REQUIRED ACTION - In how many lines of the material below does the string "tree" appear? Answer with a single number.

--*--

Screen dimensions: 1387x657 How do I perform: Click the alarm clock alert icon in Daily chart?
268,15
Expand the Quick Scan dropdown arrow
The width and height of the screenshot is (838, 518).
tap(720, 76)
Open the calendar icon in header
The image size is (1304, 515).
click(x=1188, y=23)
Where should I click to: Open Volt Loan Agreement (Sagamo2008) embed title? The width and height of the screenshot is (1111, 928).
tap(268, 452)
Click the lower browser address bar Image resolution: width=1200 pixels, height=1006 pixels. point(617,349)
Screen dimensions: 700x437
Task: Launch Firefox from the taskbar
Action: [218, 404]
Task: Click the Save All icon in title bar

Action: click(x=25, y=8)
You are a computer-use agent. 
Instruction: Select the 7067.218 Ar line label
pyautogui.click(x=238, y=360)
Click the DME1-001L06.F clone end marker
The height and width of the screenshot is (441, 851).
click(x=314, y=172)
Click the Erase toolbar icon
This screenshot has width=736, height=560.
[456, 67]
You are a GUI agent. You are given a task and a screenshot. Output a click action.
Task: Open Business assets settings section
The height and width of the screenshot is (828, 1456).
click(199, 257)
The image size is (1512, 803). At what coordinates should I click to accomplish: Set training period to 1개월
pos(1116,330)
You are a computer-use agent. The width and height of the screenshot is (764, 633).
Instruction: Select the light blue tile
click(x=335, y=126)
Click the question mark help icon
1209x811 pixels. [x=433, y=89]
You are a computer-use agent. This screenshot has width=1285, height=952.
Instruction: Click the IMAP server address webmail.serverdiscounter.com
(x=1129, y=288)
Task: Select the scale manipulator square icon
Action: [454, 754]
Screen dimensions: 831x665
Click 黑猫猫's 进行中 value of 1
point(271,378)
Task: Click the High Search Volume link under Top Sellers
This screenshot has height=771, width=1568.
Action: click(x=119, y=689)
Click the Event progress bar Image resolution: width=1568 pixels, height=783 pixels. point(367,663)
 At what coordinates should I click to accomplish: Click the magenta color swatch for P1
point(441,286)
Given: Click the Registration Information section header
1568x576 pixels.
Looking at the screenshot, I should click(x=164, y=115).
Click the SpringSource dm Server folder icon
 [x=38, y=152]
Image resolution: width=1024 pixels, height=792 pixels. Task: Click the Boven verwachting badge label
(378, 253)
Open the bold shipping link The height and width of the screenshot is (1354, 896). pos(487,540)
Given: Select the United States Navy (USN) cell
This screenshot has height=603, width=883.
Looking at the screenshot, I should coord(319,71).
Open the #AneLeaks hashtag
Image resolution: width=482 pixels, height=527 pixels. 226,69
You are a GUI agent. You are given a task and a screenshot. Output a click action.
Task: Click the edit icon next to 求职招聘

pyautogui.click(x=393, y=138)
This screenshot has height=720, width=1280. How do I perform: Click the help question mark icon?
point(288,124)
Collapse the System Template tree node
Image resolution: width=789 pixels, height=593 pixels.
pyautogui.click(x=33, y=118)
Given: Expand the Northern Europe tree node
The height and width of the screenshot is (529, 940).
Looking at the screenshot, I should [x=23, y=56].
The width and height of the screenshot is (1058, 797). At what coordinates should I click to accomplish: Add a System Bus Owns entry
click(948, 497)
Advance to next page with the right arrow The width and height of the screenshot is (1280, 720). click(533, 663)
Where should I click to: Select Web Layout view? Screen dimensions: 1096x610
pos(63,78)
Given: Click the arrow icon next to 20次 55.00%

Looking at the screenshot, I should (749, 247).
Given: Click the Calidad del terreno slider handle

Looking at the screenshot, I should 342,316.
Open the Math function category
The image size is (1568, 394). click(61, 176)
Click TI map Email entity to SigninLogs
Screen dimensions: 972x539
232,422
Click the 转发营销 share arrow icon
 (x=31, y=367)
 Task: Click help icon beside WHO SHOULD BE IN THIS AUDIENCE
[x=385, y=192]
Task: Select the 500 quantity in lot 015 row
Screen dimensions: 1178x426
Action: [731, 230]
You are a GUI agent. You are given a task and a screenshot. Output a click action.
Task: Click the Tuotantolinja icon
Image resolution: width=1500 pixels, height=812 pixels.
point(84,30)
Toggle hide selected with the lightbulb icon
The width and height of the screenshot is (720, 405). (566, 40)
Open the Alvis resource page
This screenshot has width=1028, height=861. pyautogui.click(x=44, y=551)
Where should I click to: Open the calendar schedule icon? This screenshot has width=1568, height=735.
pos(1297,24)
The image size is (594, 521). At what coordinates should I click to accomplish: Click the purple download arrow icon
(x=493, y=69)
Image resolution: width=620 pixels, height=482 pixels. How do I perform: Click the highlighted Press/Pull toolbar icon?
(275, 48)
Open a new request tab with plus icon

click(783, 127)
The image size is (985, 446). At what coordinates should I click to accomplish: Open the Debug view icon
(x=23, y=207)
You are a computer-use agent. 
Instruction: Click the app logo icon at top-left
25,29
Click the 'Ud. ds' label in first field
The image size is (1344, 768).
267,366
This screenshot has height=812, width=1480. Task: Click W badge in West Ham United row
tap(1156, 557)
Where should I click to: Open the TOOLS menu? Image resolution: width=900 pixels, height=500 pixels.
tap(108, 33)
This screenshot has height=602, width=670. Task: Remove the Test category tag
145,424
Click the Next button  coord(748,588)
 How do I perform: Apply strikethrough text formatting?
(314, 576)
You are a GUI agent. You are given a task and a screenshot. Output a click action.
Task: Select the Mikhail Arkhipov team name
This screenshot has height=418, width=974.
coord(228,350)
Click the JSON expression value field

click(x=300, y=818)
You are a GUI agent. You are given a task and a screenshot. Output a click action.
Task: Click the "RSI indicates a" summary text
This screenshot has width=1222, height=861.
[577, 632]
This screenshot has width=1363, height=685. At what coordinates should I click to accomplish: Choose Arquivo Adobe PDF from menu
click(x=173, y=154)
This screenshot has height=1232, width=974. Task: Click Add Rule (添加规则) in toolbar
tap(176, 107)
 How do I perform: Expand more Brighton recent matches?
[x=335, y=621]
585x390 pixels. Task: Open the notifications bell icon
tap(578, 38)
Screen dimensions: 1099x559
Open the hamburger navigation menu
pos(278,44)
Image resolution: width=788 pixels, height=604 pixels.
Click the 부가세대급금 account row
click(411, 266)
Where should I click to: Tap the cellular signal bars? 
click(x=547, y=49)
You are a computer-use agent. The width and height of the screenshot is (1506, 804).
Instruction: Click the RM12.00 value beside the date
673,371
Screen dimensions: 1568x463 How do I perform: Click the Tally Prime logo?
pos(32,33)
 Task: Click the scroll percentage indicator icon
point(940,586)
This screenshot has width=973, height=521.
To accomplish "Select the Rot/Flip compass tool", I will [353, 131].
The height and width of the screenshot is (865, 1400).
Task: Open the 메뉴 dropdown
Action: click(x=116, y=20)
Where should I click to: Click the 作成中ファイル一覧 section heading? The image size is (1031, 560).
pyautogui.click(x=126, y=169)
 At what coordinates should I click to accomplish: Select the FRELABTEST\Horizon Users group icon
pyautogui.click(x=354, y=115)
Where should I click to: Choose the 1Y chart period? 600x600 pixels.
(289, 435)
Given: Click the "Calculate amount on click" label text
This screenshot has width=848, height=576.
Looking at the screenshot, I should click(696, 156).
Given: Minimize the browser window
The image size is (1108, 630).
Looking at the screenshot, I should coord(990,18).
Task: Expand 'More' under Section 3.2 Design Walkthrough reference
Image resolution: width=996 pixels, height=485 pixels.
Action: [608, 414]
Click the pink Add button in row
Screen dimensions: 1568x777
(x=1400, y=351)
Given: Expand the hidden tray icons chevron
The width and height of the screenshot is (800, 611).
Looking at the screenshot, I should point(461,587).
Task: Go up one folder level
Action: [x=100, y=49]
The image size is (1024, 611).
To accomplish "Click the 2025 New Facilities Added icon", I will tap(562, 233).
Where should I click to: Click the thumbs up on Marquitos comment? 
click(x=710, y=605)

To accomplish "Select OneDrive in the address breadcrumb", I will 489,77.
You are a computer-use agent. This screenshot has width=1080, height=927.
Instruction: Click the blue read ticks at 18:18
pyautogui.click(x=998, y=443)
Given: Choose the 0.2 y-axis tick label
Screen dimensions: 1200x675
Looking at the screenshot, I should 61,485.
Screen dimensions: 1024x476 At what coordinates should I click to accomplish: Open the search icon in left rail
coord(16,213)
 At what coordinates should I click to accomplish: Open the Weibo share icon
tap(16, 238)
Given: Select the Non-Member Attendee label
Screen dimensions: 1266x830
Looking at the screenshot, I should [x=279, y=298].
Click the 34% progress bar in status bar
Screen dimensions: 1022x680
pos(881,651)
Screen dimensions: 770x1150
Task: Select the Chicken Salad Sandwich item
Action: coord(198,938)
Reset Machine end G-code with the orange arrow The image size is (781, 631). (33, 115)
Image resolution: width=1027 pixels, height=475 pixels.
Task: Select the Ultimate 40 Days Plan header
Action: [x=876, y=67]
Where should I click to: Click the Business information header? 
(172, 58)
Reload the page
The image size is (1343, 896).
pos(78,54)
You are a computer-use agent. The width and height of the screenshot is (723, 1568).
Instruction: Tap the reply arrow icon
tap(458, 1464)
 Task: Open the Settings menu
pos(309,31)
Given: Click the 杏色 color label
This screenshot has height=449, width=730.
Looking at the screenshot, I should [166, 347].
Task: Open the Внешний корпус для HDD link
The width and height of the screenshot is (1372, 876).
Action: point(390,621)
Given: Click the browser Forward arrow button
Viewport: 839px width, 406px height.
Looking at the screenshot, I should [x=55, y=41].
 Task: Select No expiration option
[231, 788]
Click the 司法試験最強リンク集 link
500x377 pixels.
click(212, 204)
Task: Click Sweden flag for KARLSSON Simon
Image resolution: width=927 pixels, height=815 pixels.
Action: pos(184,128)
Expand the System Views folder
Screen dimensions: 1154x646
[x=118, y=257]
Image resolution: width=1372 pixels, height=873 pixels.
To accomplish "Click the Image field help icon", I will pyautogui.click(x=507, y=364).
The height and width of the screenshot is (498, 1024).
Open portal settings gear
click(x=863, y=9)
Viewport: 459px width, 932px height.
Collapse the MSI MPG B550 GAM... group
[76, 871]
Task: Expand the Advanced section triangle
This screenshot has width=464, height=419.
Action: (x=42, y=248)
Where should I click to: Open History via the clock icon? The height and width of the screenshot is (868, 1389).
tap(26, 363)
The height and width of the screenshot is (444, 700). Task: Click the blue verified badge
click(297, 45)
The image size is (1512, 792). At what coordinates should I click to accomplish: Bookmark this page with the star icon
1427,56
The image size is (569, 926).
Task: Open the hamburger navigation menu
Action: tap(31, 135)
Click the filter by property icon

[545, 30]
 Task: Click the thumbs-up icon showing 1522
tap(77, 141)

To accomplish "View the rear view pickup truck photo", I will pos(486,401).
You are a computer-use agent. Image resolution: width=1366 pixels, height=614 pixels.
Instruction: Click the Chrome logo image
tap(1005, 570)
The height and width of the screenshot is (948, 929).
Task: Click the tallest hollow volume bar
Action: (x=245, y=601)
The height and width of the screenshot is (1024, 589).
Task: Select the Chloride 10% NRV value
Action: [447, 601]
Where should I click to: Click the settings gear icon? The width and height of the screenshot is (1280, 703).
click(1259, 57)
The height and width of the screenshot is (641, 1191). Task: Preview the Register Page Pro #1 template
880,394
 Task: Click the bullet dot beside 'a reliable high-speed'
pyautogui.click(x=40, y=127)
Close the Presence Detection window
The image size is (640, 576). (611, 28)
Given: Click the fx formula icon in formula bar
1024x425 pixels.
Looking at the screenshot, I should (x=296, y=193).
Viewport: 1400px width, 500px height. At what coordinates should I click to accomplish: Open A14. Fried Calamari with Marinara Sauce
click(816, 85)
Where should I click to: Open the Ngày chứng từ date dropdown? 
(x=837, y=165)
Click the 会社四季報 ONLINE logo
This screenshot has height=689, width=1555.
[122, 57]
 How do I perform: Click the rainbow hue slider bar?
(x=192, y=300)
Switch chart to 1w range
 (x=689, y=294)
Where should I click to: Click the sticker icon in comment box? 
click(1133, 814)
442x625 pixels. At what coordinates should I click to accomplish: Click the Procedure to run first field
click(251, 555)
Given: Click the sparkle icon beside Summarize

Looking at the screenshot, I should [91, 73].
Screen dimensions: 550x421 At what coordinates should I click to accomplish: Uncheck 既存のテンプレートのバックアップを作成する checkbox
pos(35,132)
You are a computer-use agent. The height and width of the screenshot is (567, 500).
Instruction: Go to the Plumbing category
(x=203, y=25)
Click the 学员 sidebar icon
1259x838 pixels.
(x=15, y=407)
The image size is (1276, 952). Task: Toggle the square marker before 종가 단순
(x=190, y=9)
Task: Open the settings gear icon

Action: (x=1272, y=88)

--*--

FINISHED EXERCISE - 2